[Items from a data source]
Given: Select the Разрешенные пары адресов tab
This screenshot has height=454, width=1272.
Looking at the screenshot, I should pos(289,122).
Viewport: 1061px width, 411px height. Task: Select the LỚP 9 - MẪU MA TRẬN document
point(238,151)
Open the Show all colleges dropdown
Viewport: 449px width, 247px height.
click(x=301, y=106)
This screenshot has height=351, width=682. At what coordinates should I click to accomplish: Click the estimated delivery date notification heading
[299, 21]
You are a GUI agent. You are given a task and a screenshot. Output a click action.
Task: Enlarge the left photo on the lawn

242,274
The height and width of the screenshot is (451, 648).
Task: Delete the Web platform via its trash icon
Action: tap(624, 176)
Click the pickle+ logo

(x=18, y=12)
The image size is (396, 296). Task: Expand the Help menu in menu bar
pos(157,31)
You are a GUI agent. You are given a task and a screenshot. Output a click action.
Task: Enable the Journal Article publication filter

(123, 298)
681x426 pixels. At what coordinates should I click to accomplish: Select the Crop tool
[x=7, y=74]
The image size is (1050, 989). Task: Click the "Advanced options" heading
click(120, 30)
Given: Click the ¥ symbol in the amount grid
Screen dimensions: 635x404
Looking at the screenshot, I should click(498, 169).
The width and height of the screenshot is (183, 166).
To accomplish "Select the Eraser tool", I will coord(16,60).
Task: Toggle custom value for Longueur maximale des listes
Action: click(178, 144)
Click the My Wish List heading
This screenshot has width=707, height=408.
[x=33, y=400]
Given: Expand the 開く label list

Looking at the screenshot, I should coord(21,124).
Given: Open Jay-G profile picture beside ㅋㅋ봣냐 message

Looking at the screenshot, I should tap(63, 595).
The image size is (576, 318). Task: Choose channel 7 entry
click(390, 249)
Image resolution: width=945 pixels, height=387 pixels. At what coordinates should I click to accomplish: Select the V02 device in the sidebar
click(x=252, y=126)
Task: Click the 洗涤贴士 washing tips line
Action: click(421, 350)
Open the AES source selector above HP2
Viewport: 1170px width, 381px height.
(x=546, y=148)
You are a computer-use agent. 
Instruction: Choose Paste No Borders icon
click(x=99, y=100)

▸ **WHAT THIS TASK INVOLVES**:
Print every record exactly as it was given.

▸ **TASK RESULT**:
Given: Select the Разрешенные пары адресов tab
This screenshot has height=454, width=1272.
Looking at the screenshot, I should pos(289,122).
Viewport: 1061px width, 411px height. Task: Select the LỚP 9 - MẪU MA TRẬN document
point(238,151)
Open the Show all colleges dropdown
Viewport: 449px width, 247px height.
click(x=301, y=106)
This screenshot has height=351, width=682. At what coordinates should I click to accomplish: Click the estimated delivery date notification heading
[299, 21]
You are a GUI agent. You are given a task and a screenshot. Output a click action.
Task: Enlarge the left photo on the lawn

242,274
The height and width of the screenshot is (451, 648).
Task: Delete the Web platform via its trash icon
Action: tap(624, 176)
Click the pickle+ logo

(x=18, y=12)
The image size is (396, 296). Task: Expand the Help menu in menu bar
pos(157,31)
You are a GUI agent. You are given a task and a screenshot. Output a click action.
Task: Enable the Journal Article publication filter

(123, 298)
681x426 pixels. At what coordinates should I click to accomplish: Select the Crop tool
[x=7, y=74]
The image size is (1050, 989). Task: Click the "Advanced options" heading
click(120, 30)
Given: Click the ¥ symbol in the amount grid
Screen dimensions: 635x404
Looking at the screenshot, I should click(498, 169).
The width and height of the screenshot is (183, 166).
To accomplish "Select the Eraser tool", I will coord(16,60).
Task: Toggle custom value for Longueur maximale des listes
Action: click(178, 144)
Click the My Wish List heading
This screenshot has width=707, height=408.
[x=33, y=400]
Given: Expand the 開く label list

Looking at the screenshot, I should coord(21,124).
Given: Open Jay-G profile picture beside ㅋㅋ봣냐 message

Looking at the screenshot, I should tap(63, 595).
The image size is (576, 318). Task: Choose channel 7 entry
click(390, 249)
Image resolution: width=945 pixels, height=387 pixels. At what coordinates should I click to accomplish: Select the V02 device in the sidebar
click(x=252, y=126)
Task: Click the 洗涤贴士 washing tips line
Action: click(421, 350)
Open the AES source selector above HP2
Viewport: 1170px width, 381px height.
(x=546, y=148)
You are a computer-use agent. 
Instruction: Choose Paste No Borders icon
click(x=99, y=100)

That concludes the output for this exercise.